**Diario de un Padre**
—Lucía, ¿por qué te metes en esto? —susurran mis amigas—. Ella no es nada para ti. Si tu hijo se casa de nuevo, te olvidará. Incluso tu nieto crecerá sin recordarte. Solo perderás tiempo y dinero.
Pero me da vergüenza. Vergüenza de haber criado a mi hijo sin una figura paterna fuerte, y ahora pago el precio por lo que no le enseñé: el sentido de la responsabilidad.
Mi hijo, Javier, se casó hace siete años. Su esposa, Carmen, vino a estudiar a nuestra ciudad, Zaragoza. Pronto se mudaron juntos a un piso de alquiler, construyendo su pequeña vida. Con Carmen jamás hubo conflicto abierto, pero siempre noté una distancia entre nosotras.
Yo no me entrometí. Trabajaba de sol a sol, aún lejos de la jubilación. Los visitaba cuando me invitaban, y a veces pasaba por allí sin avisar.
A los dos años nació su hijo, Pablo. Seguían viviendo de alquiler, soñando con una hipoteca. Pero cuando el niño empezó la guardería, las peleas comenzaron.
Javier insistía en que no había otra mujer, pero una madre siente cuando algo va mal. Y así fue: apenas Pablo comenzó la escuela, mi hijo pidió el divorcio.

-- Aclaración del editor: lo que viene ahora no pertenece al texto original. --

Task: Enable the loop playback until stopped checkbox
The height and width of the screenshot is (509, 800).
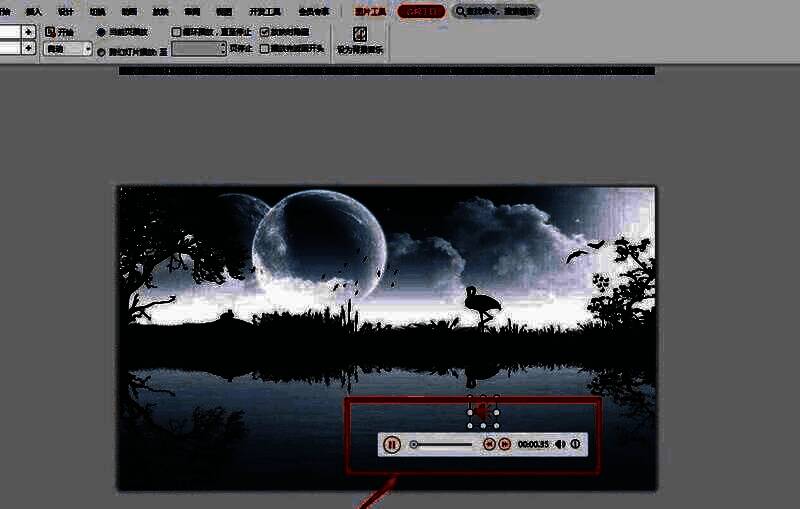Action: point(177,32)
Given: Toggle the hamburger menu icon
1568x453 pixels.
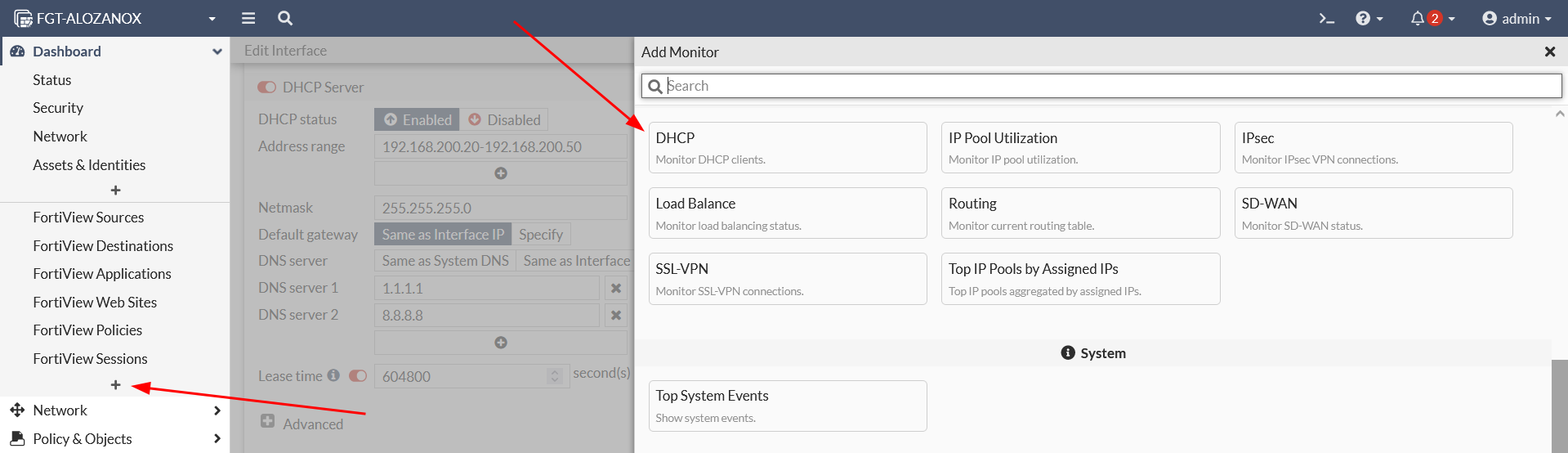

—Mamá, no lo dramáticas. Pagaré la manutención. Además, Laura está embarazada, esa es mi familia ahora. Que Carmen se las arregle. Puede volver con sus padres, allí el aire es más limpio —dijo, sin mirarme a los ojos.
Discutimos fuerte. Carmen no quería irse— en su pueblo de Teruel no hay trabajo ni guarderías, y sus padres tampoco la esperaban con los brazos abiertos. Buscó una habitación porque no podía pagar el alquiler sola.
Seguí en contacto con ella. Cuando mi sobrina me dio ropa de su hijo, me ofrecí a llevársela a Carmen— Pablo necesitaba probársela. Llegué a la hora de comer, justo cuando Carmen le daba de almorzar. Me ofreció un plato de cocido.
—No me gusta el cocido sin chorizo… —murmuró el niño—. Mamá no lo compró porque hay que pagar el piso.
Carmen giró la cabeza hacia la ventana. Y lloró en silencio.
No pude soportarlo. Le pedí permiso para llevar a Pablo de paseo. Compré comida, fruta y algún dulce. Mientras volvíamos, recordé los años difíciles de posguerra, cuando yo comía pan seco en casa de mi abuela. Solo que aquello fue por la guerra, y esto… por un padre indiferente.
Desde ese día, empecé a ayudarla con dinero. Javier no lo sabía, hasta que un día Pablo se escapó diciéndolo.
—¿En serio? ¡A mi hija no le puedes comprar una bicicleta, pero a ellos les pagas el alquiler! —estalló Javier.
—¿Prefieres que tu hijo duerma en la calle? —no aguanté más—. Tú huiste de tus responsabilidades, y ella lucha sola. Me avergüenzas. Por eso ayudo, para compensar tu falta de humanidad.
—¿Así que eliges a una extraña antes que a tu propio hijo?
Tal vez. Pero mi nieto no es un extraño. Y mientras viva, no comerá cocido sin chorizo. Aunque mi hijo nunca lo entienda.
**Lección:** El peso de nuestros actos no se mide en monedas, sino en la dignidad que dejamos a quienes amamos.